Issue de l’Antiquité et du christianisme, lequel propose une vision très anthropocentrique de la nature, la Modernité naît avec la Renaissance puis s’inspire de l’esprit libéral des Lumières. Dès le milieu du XVe siècle, les Européens, par le biais de la conquête du Nouveau Monde et de la colonisation, imposent le modèle occidental sur l’ensemble de la planète. La fin du XVIIIe siècle marque définitivement le passage d’un monde agricole et artisanal à un monde tourné vers le grand commerce et l’industrie. C’est aussi ce passage qui marque les débuts de l’Anthropocène, terme défini au début des années 2000 par le prix Nobel de chimie Paul Crutzen. Dès lors, les activités humaines, favorisées par la pression démographique et le développement technologique, auront une répercussion sans précédent sur l’équilibre des écosystèmes. Le phénomène s’accentue depuis 1950, début d’une période qualifiée de grande accélération, avec un accroissement sans précédent de la production économique.

En finir avec la domination de l’économie

La population de la Terre en 1700 est estimée à 700 millions d’habitants, atteint 1 milliard en 1800, 4,4 milliards en 1980, 6 milliards en 2000 et 7 milliards 15 ans après. L’Homme domine la planète comme jamais auparavant, menaçant la survie des autres espèces dans une compétition sans merci et un paysage complètement transformé et artificialisé. À la pression démographique s’ajoute la pression consumériste. Pour n’en citer qu’un exemple, dans le monde occidental, 3 à 4 kg de poisson étaient consommés par personne en 1950, 20 kg aujourd’hui. Le trafic aérien a été multiplié par 4 en 20 ans. Les inégalités entre humains se creusent, exacerbant les tensions. Les deux limites planétaires les plus cruciales que sont le climat et la biodiversité sont en passe d’être franchies, menaçant de faire basculer les écosystèmes hors de leur trajectoire naturelle. On sait que les dérèglements observés aujourd’hui peuvent avoir des conséquences destructrices à très long terme. Le décalage entre hausse des températures, taux de CO2 dans l’atmosphère et temps de réponse du niveau des mers laisse par exemple craindre que, passé un seuil critique d’émissions, la montée des eaux se poursuive pendant 10 millénaires après une première phase de hausse accélérée. La question du réchauffement climatique, pas plus que celle de la biodiversité, ne saurait être résolue par la technologie et l’ingénierie. Il s’agit pour l’auteur « de venir au cœur du problème, de s’interroger sur notre modèle de développement économique et technologique issu de la Modernité. »

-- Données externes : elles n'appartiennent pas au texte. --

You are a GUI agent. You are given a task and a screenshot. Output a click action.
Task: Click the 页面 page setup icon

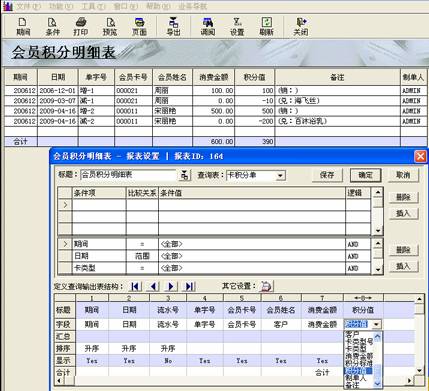[x=139, y=27]
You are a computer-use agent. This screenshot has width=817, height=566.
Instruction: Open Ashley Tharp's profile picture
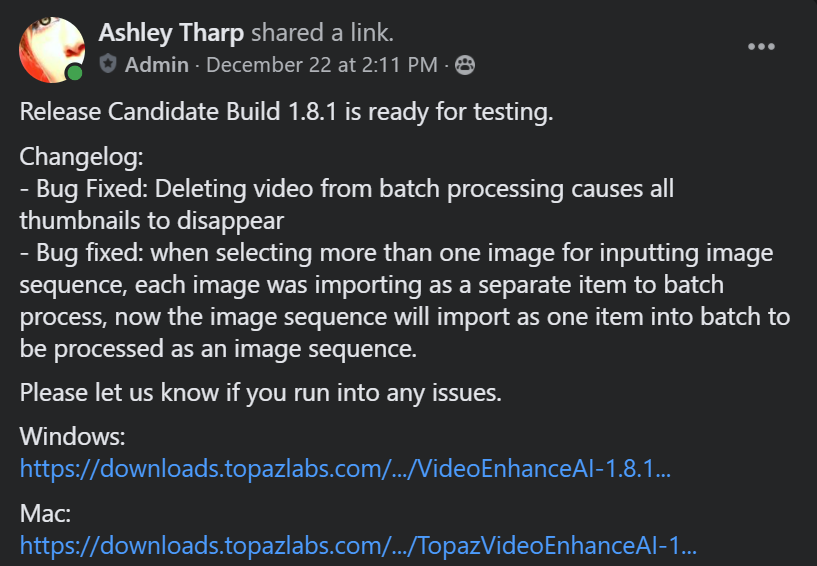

Si le modèle des sociétés paléolithiques n’est plus prolongé que par quelques ethnies à travers le monde, il porte néanmoins des enseignements dont il est possible de s’inspirer : briser la verticalité qui conduit à la destruction de la nature et des sociétés, mettre fin au mythe de la croissance infinie et enfin admettre la réalité terrestre et ses limites. « Bifurquer pour éviter l’effondrement implique une vraie rupture avec l’économie et sa prééminence, et signifie redonner vie au politique. » En novembre 2017, dans la revue Bioscience, 15 372 scientifiques de 184 pays signaient ensemble un article, un appel se concluant par ces mots : « Il sera bientôt trop tard pour dévier de notre trajectoire vouée à l’échec, et le temps presse. »

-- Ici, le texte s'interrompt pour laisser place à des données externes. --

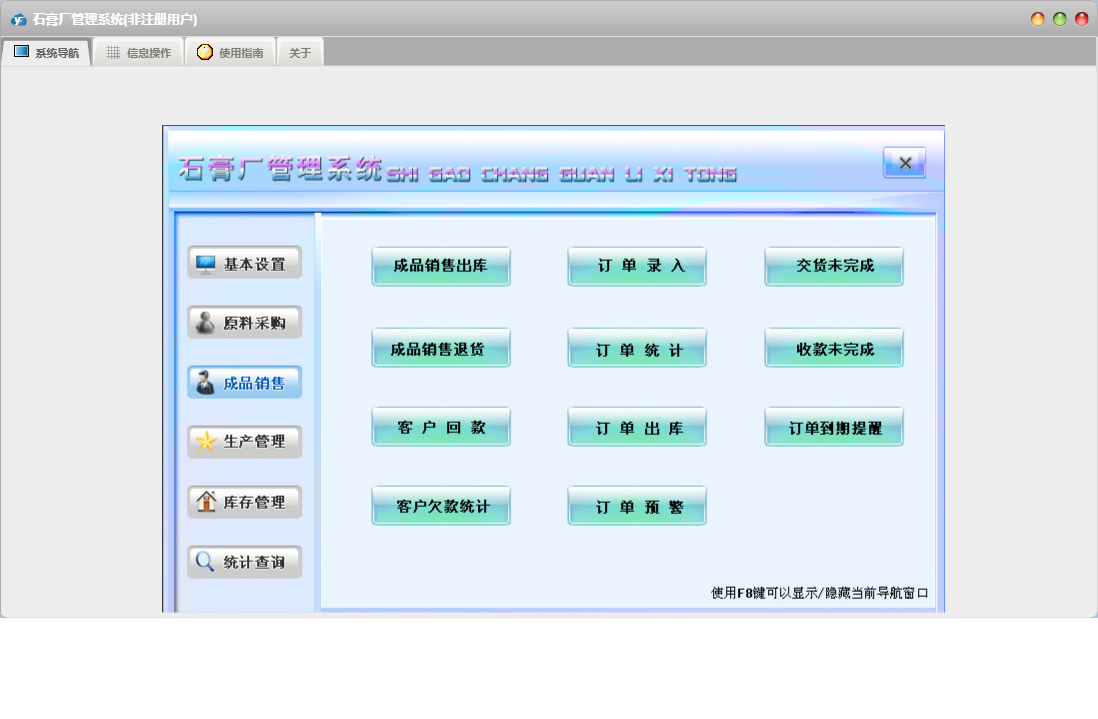Open 订单统计 module
1098x719 pixels.
click(x=637, y=348)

Le livre de Michel Magny met au service de tous et de cette cause un large éventail de connaissances, de démonstrations et de réflexions pour comprendre le phénomène anthropocène, et espérer trouver la clé vers un monde différent.

 

1 Paléotlithique supérieur : 45 000 à 12 000 BP (before present)
Magny M., Aux racines de l’Anthropocène – Une crise écologique reflet d’une crise de l’Homme, Éd. Le bord de l’eau, 2019

 

Article extrait du n° 282, mai-juin 2019 de en direct.